Selective vulnerability of cerebral vasculature to NOTCH3 variants in small vessel disease and rescue by phosphodiesterase-5 inhibitor.

NOTCH3 variants cause CADASIL (cerebral autosomal dominant arteriopathy and subcortical infarcts and leukoencephalopathy), the most common monogenetic form of small vessel disease (SVD) and vascular dementia (VaD). The molecular mechanisms driving CADASIL pathogenesis remain poorly understood, and no specific treatments are currently available. NOTCH3 is mainly expressed in vascular smooth muscle cells (VSMCs) that arise from different embryonic origins.

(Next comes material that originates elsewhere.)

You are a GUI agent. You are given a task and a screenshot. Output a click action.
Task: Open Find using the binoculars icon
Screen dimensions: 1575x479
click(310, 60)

Using human induced pluripotent stem cell (iPSC) models, we generated origin-specific VSMCs and found that cerebral, but not peripheral, VSMC mimics are selectively vulnerable to NOTCH3 variants. CADASIL iPSC-derived brain-specific VSMCs acquired a synthetic phenotype, accompanied with extensive extracellular matrix accumulation and impaired cell adhesion leading to anoikis. Furthermore, an endothelial-independent nitric oxide signaling was substantially impaired in CADASIL iPSC-derived VSMCs. Phosphodiesterase-5 inhibition successfully reversed the functional abnormality and survival of mutant VSMCs. Our findings uncovered mechanistic insights and suggest a viable therapeutic strategy for NOTCH3-associated SVD/VaD, reinforcing the value of patient-specific iPSCs for disease modeling and potential drug discovery.